According to Charlottesville officials, the video will show that Gerry Mitchell failed to heed a pedestrian signal showing a red hand– a universal symbol for "don't walk"– when he entered the West Main Street crosswalk near the Main Street Market on the morning of November 5. Mitchell proceded into the intersection because the traffic signal in front of him showed green.
As detailed in a Hook cover story, Albemarle County Police Officer Greg C. Davis, turning left from Fourth Street onto West Main, hit the rear of Mitchell's wheelchair, throwing him into the street. The police outlined their version of events in a controversial three-page memo penned on December 12 by Charlottesville Police Chief Tim Longo and sent to City Council.
On January 3, charges against Mitchell were officially dropped, but not because the police admitted wrongdoing. Instead, according to City Commonwealth's Attorney Dave Chapman, the charges were dropped for a technicl reason: the law refers only to pedestrian signals using the actual words "walk" and "don't walk," not to signals using symbols.

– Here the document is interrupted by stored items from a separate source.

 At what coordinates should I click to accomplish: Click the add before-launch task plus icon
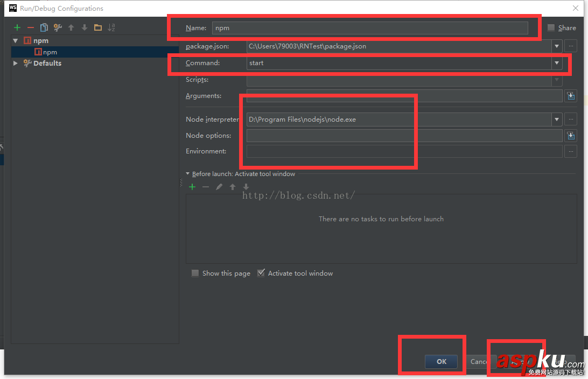pos(192,187)
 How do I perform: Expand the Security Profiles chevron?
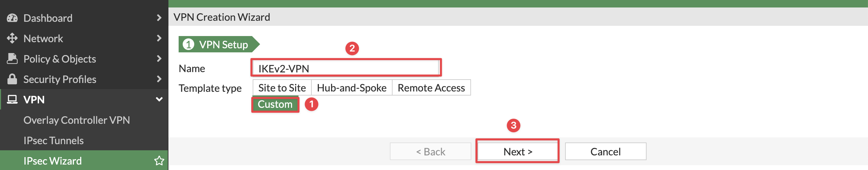point(159,79)
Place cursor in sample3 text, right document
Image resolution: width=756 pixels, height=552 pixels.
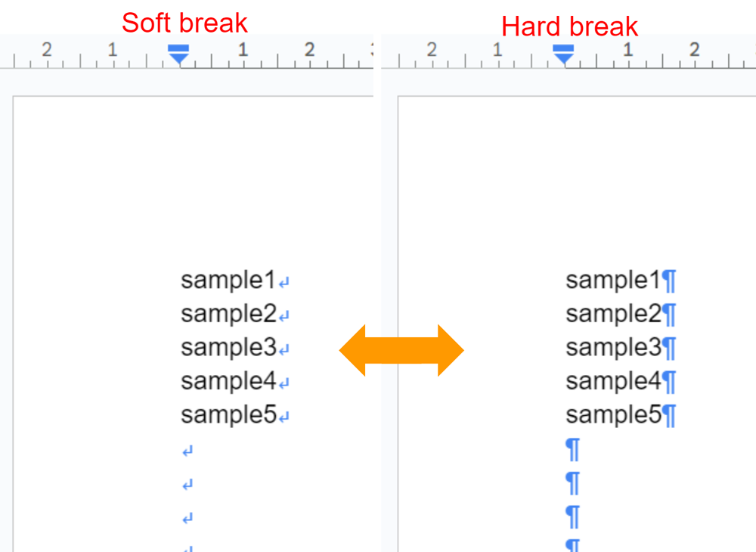click(x=613, y=348)
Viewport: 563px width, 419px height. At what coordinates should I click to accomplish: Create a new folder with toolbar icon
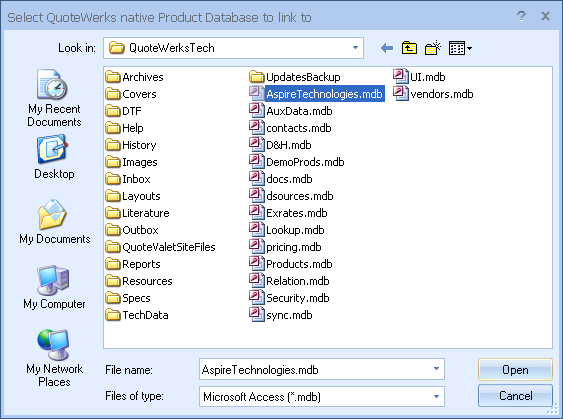tap(433, 48)
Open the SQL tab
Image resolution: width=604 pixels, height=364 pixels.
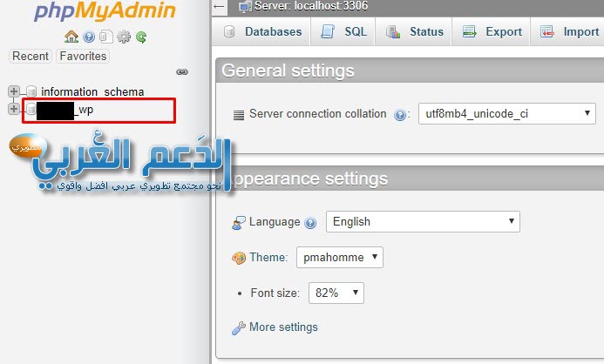pyautogui.click(x=344, y=32)
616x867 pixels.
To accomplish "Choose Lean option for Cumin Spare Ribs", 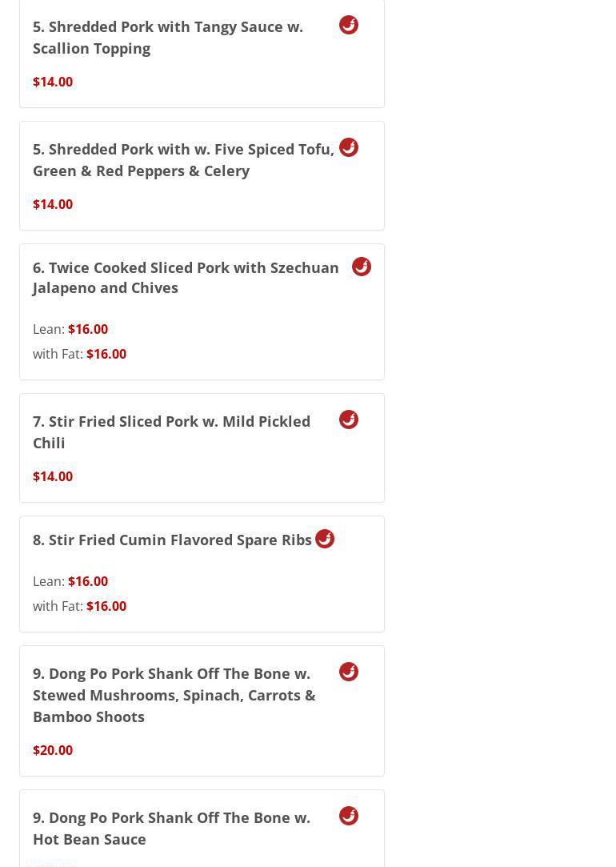I will coord(70,581).
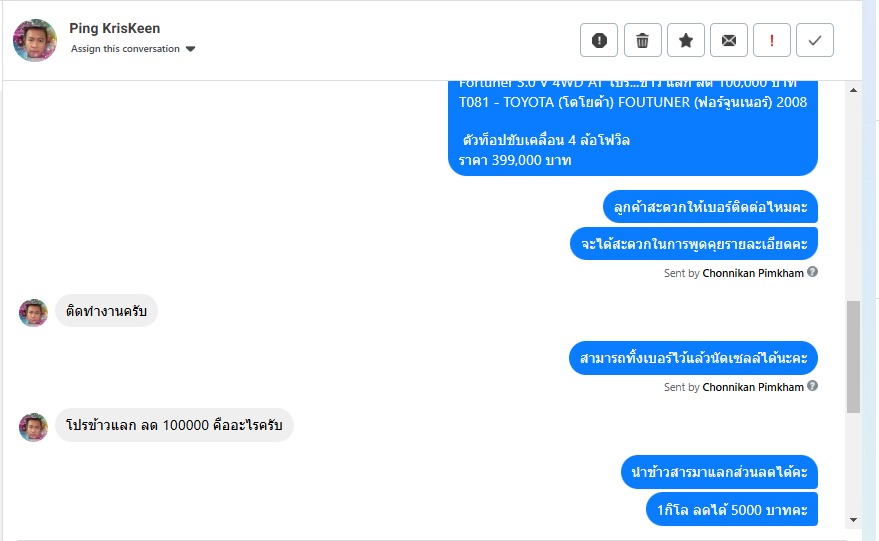Click help icon beside first Chonnikan Pimkham
Screen dimensions: 879x541
tap(813, 272)
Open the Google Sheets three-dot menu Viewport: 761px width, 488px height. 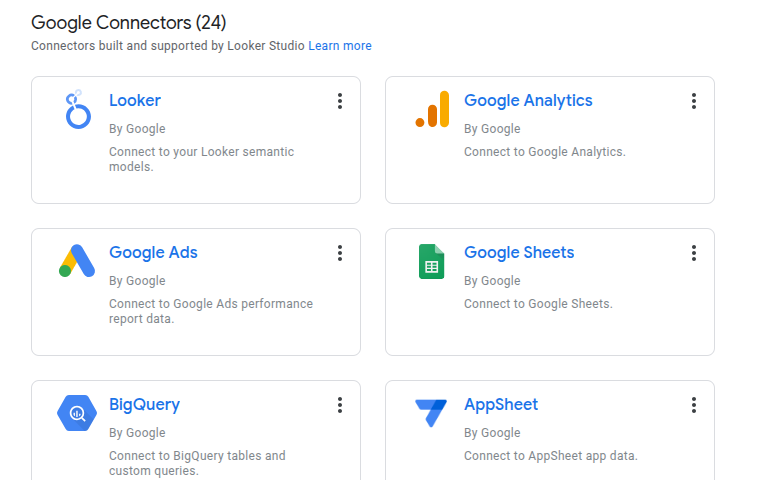click(694, 253)
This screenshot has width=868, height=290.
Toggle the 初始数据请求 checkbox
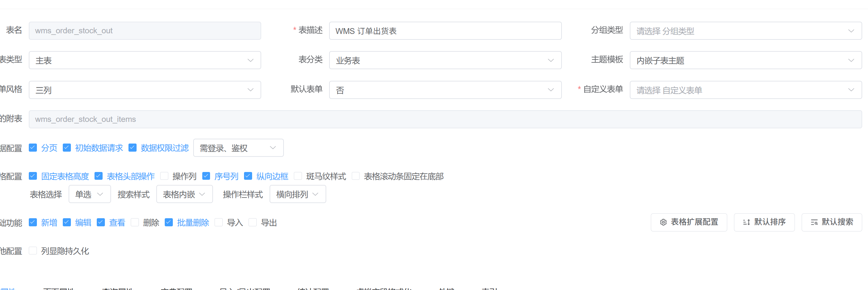(67, 148)
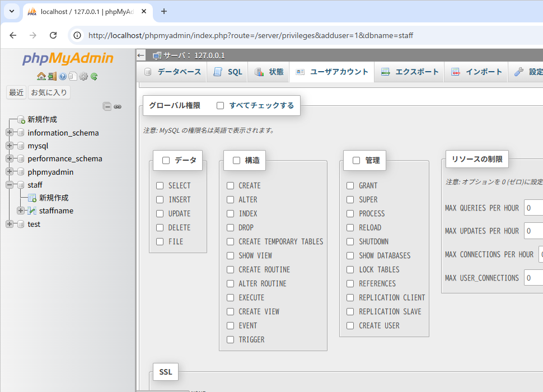Switch to the SQL tab
Image resolution: width=543 pixels, height=392 pixels.
[x=228, y=72]
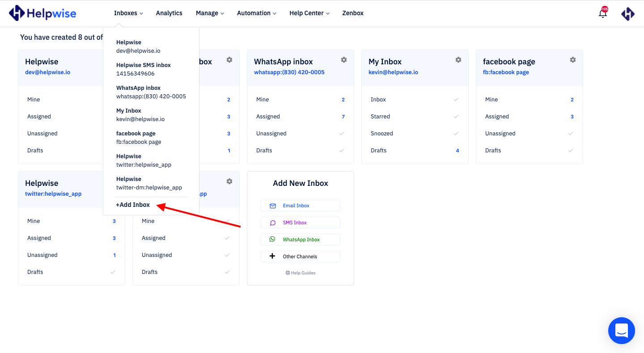Open the chat support bubble
Viewport: 644px width, 353px height.
[622, 331]
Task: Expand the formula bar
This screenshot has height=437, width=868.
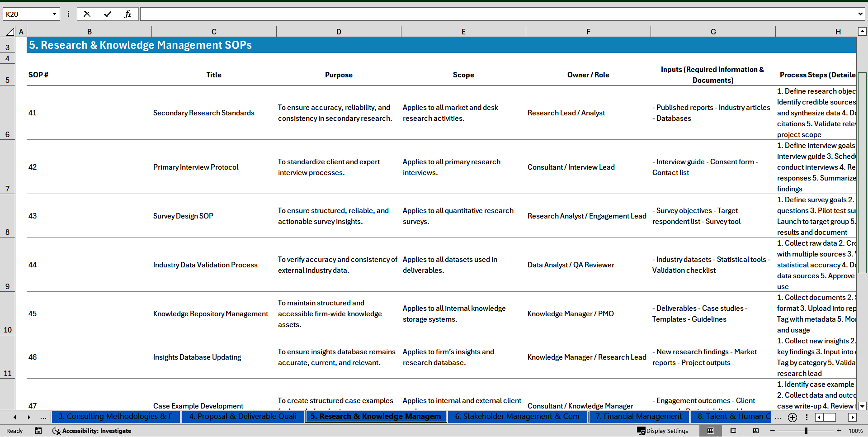Action: tap(860, 14)
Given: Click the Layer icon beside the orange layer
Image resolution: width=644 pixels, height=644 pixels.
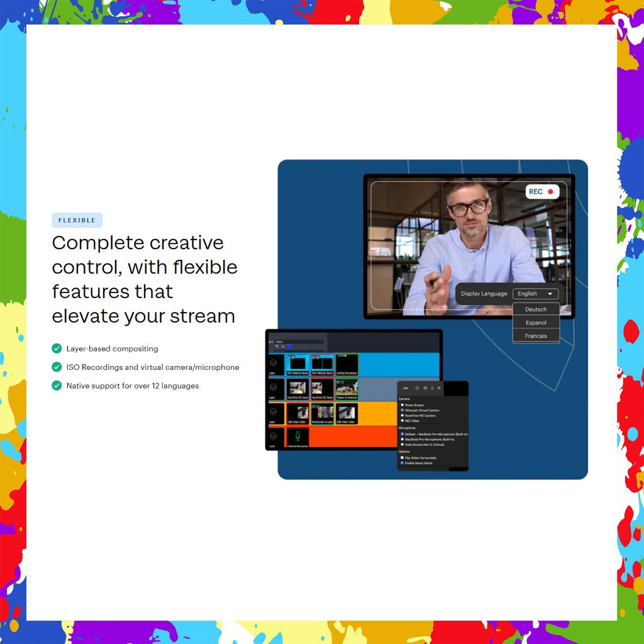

The video also purportedly shows Officer Davis and a witness lifting Mitchell back into his chair, an act Mitchell has said resulted in serious injury to one of his shoulders. Mitchell, who has suffered from HIV/AIDS for 26 years, was treated in the UVA Hospital emergency room the day of the accident, then readmitted the following day in renal failure, something he believes was triggered by the blow to his back. He was stabilized and released several days later, but reentered the hospital on New Year's Day and remains hospitalized in severe pain with swelling in his joints, according to his younger brother, Corky Mitchell. This most recent health setback caused Mitchell to miss his First Friday opening at the Mudhouse on the Downtown Mall, where his paintings will hang through the month of January.